The preparatory committee of the Unified Patent Court (UPC) has published location details of its four local divisions in Germany as well as the Munich branch of the central division. One of the German local divisions is also in Munich but will be in a different building from the central division and in a different part of the city. While there is no reason for the local division and the regional division to be physically separate in this way, it is a reminder that these divisions of the UPC have slightly different roles. This is the result of the different jurisdictional rules that apply to infringement and revocation actions.

When lodging revocation claims, the basic rule in the UPC is if no action is already lodged concerning the same parties and the same patent, and unless the parties agree otherwise, the revocation claim must always be lodged at the central division. However, if an infringement action has already been lodged in a local or regional division and it concerns the same patent and the same parties, a different rule applies.

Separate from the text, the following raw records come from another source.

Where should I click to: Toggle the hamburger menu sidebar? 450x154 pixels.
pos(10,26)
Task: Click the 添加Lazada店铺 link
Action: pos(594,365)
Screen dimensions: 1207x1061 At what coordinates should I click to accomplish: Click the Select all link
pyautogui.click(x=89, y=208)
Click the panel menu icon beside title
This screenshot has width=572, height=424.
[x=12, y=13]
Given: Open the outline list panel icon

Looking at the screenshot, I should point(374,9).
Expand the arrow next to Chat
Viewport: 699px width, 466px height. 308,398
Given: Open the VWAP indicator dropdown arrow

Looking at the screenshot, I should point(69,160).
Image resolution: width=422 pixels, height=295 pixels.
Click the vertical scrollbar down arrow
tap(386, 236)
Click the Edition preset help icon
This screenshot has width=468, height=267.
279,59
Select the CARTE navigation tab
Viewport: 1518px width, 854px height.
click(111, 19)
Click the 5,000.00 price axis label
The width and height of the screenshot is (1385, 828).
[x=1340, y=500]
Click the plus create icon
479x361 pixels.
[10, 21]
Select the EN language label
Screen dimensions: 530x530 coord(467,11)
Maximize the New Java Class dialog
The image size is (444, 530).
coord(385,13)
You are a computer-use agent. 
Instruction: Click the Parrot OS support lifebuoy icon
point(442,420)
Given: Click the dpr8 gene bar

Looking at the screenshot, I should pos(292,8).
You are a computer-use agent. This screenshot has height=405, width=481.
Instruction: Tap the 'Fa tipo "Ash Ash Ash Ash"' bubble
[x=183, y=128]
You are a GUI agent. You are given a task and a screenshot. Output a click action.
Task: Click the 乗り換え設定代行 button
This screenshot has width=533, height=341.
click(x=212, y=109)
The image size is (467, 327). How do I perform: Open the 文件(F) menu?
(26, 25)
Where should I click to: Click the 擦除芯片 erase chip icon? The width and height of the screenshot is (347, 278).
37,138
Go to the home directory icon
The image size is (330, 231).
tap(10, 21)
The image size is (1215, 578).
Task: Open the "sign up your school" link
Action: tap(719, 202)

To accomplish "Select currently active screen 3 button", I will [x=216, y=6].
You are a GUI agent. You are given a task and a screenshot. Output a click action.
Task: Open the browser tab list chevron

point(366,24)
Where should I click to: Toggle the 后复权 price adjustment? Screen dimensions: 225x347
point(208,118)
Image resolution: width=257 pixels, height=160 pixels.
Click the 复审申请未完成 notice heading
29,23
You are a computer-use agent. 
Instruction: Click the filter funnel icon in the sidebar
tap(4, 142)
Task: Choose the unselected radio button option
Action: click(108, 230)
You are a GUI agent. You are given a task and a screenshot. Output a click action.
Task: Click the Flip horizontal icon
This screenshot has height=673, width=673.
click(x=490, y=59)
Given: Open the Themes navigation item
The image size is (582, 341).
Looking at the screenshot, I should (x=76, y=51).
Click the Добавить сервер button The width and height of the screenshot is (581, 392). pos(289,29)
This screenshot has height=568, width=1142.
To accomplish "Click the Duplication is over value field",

This is that the revocation action must be lodged in the same local or regional division as the infringement action—the infringement action dictates the forum in which the revocation action must be heard. As we explained in our earlier articleKeeping it simple: lodging infringement claims in the UPC, this will be the local or regional division in which the infringement occurs or the domicile of the defendant. It could be an advantage to the party enforcing the patent to be able to choose a division more advantageous to it, and the party wishing to revoke the patent has no option but to go along with it.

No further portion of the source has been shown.